Hacia el martes, 21 de diciembre — séptimo día de evacuación — , comenzó a nevar intensamente. Las temperaturas oscilaban los -5 ºC. Las condiciones empeoraban. Alepo oriental y sus escombros habían quedado cubiertos por un manto de blancura impoluta, una grotesca ironía si se tiene en cuenta el horror que imperaba.

Muchos automóviles viejos se averiaban en el camino cuando abandonaban Alepo oriental, y sus ocupantes los empujaban y los jalaban para que volvieran a funcionar. Para ese entonces, muchos combatientes se estaban yendo. Había una sensación de premura.

“Nuestra prioridad, además de asistir a las personas más vulnerables, fue que la población civil pudiera irse por su propia voluntad”, afirmó Marianne Gasser.
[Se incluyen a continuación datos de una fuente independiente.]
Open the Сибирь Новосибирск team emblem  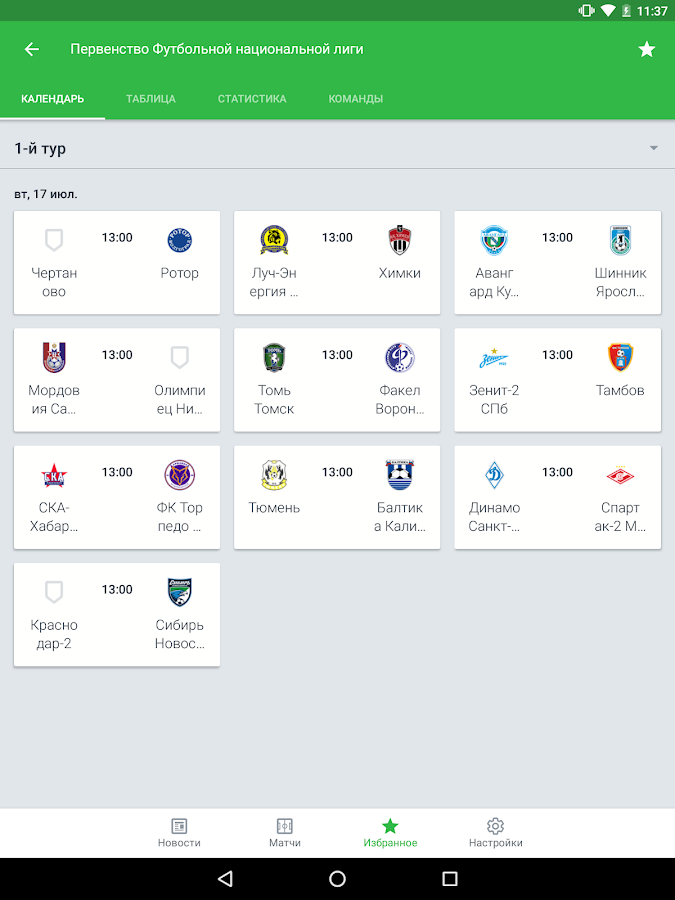180,592
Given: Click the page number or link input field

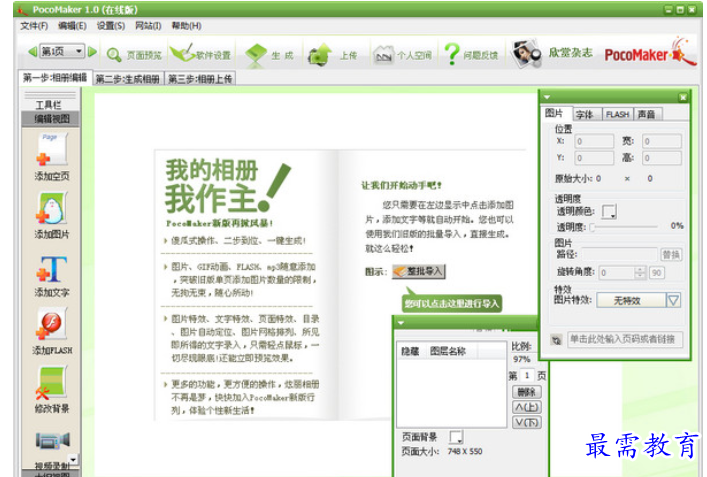Looking at the screenshot, I should pos(623,339).
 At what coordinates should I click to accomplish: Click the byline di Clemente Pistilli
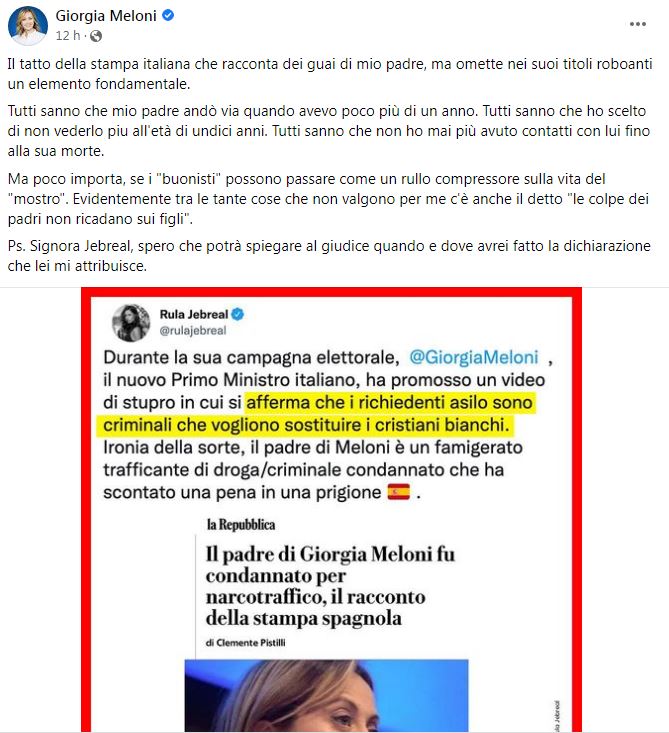(245, 643)
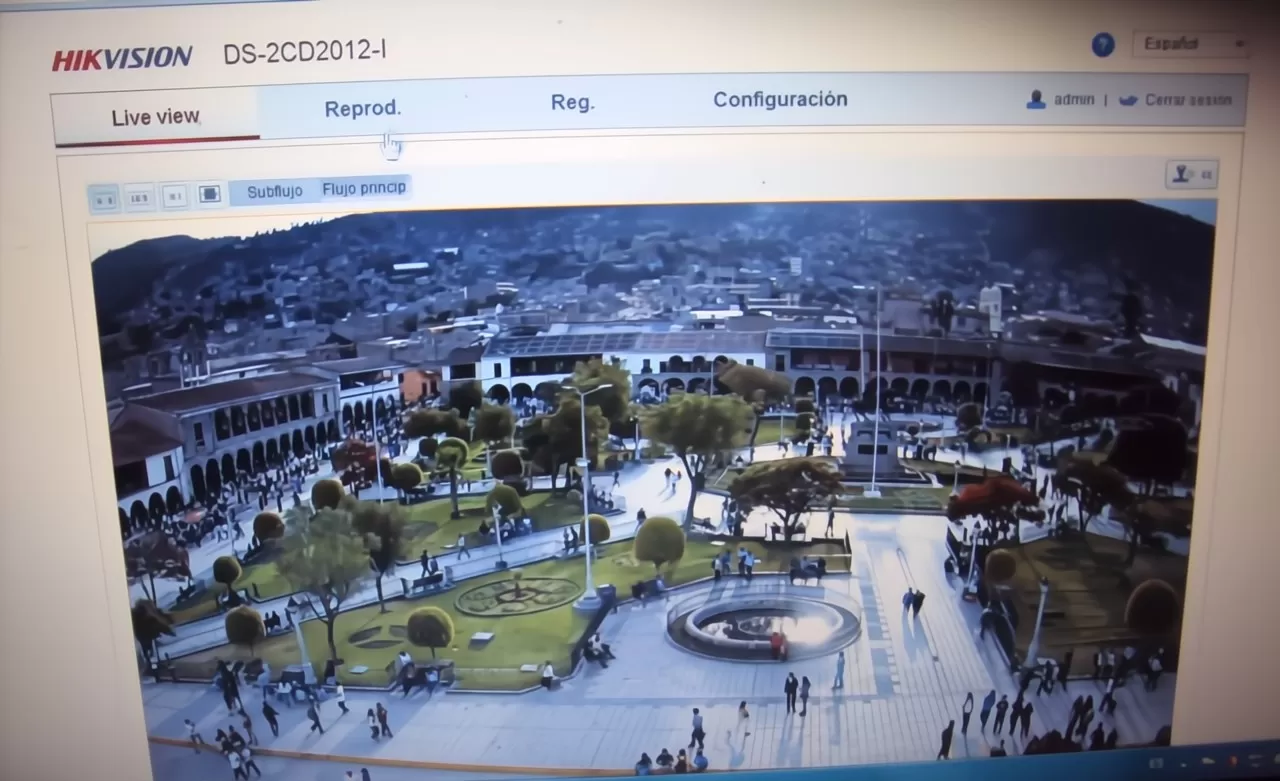1280x781 pixels.
Task: Go to the Configuración tab
Action: [x=780, y=99]
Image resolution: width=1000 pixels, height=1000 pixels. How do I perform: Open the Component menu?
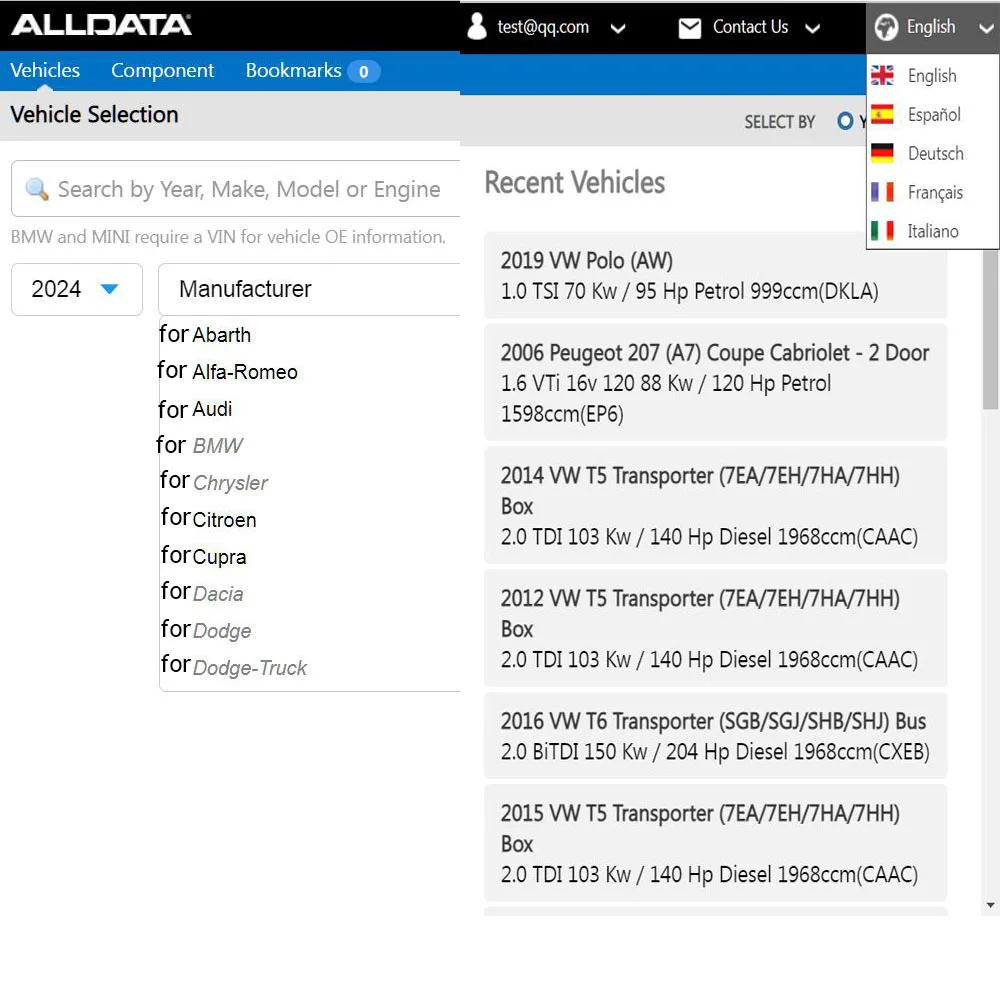tap(162, 70)
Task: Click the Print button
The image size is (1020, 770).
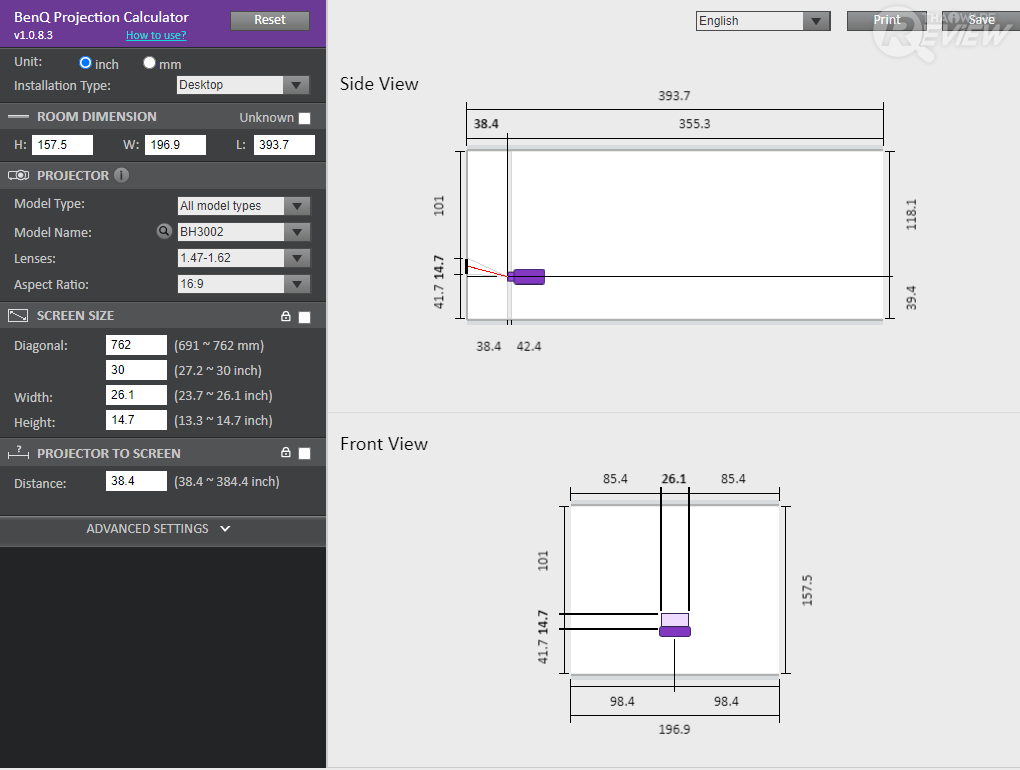Action: click(x=886, y=20)
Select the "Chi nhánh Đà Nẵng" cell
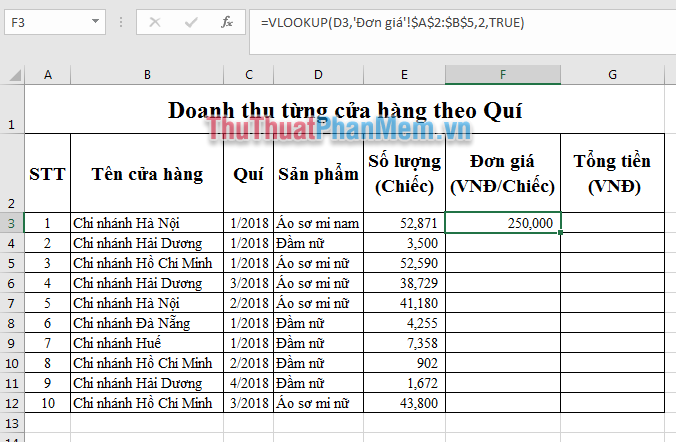 click(x=147, y=323)
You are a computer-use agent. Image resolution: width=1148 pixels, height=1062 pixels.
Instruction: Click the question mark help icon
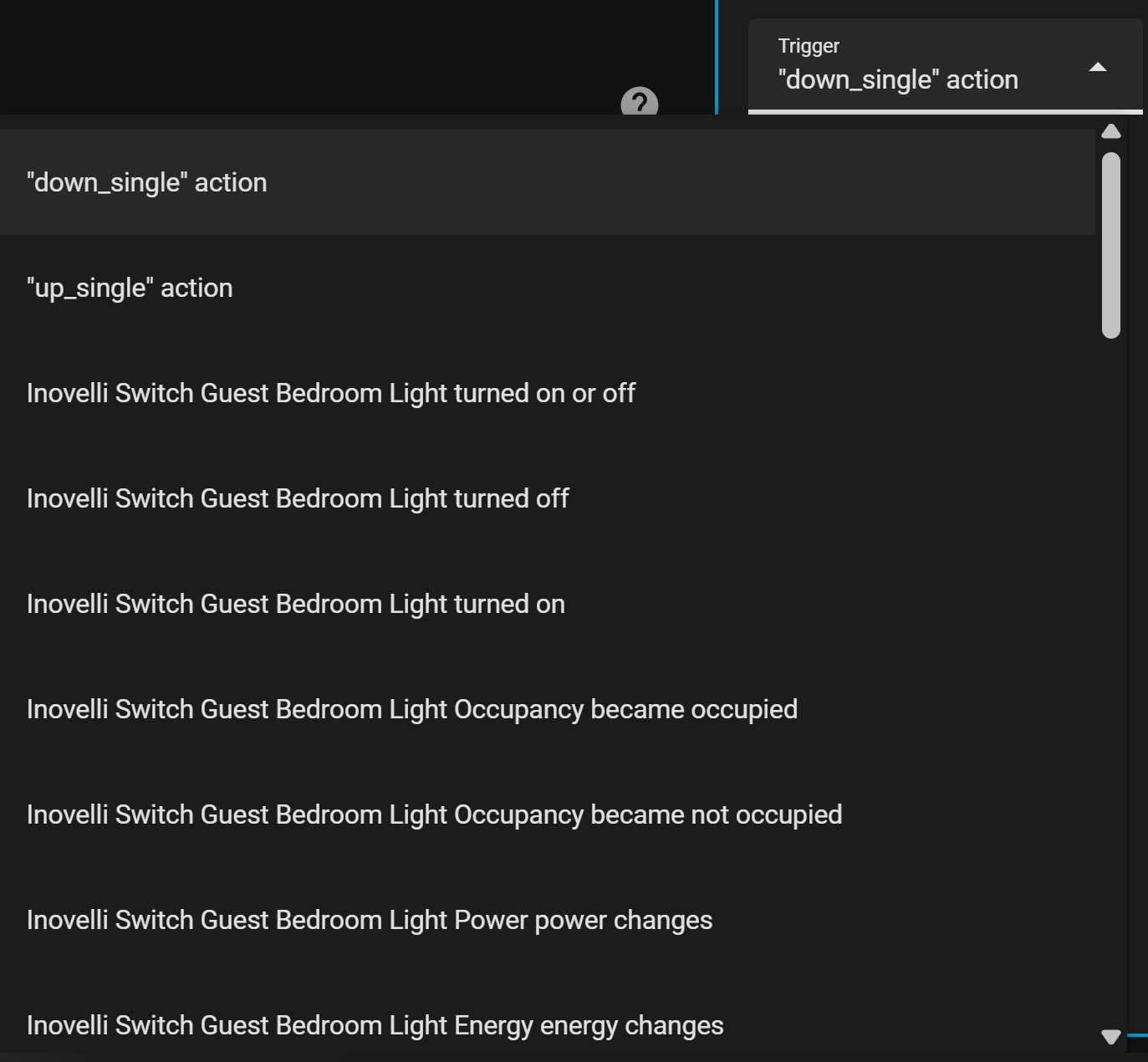coord(639,103)
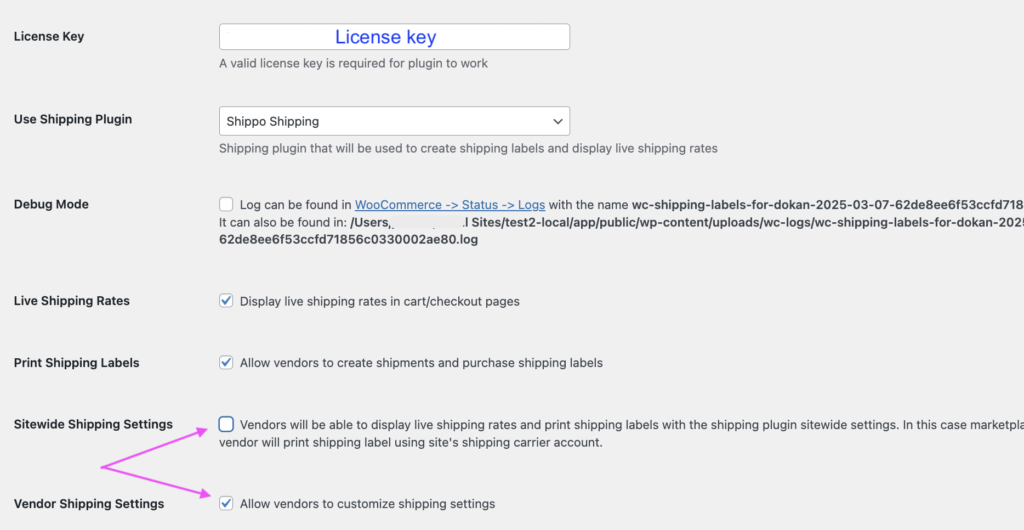Uncheck the Live Shipping Rates checkbox

(226, 301)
“Son comunidades cuyos vecindarios habían quedado devastados por la violencia. Familias enteras habían luchado durante meses para tener acceso a seguridad, alimentos, asistencia médica y refugio. Parecían desesperados por irse, pese al sufrimiento adicional que ello pudiera causar.”

No se ha terminado

En una operación digna de destacar, en la que participaron más de 100 colaboradores del CICR y de la Media Luna Roja Árabe Siria, trabajando día y noche en condiciones sumamente adversas, más de 35.000 personas fueron evacuadas de Alepo oriental en ocho días. Además, 1.200 personas fueron evacuadas de Foua y de Kefraya como parte de una operación coordinada. En todas las personas, sin excepción, se veía lo mismo: una mezcla de agotamiento, ansiedad y esperanza.

“La población civil que decidió irse debe poder volver a sus casas cuando lo desee”, expresó la señora Gasser. “Algún día, muchos querrán regresar.”

“Pero la triste realidad es que la guerra en Siria aún no ha cesado. Durante los últimos seis años, he presenciado tanto sufrimiento en este hermoso país. En sus cortas vidas, los niños de menos de seis años no conocen otra cosa que no sea la guerra. He visto tantos falsos amaneceres. Nosotros, desde el CICR y la Media Luna Roja Árabe Siria, continuaremos realizando nuestra labor. Solo espero que los políticos puedan encontrar una solución lo antes posible para poner fin a esta pesadilla que afecta a tantas personas.”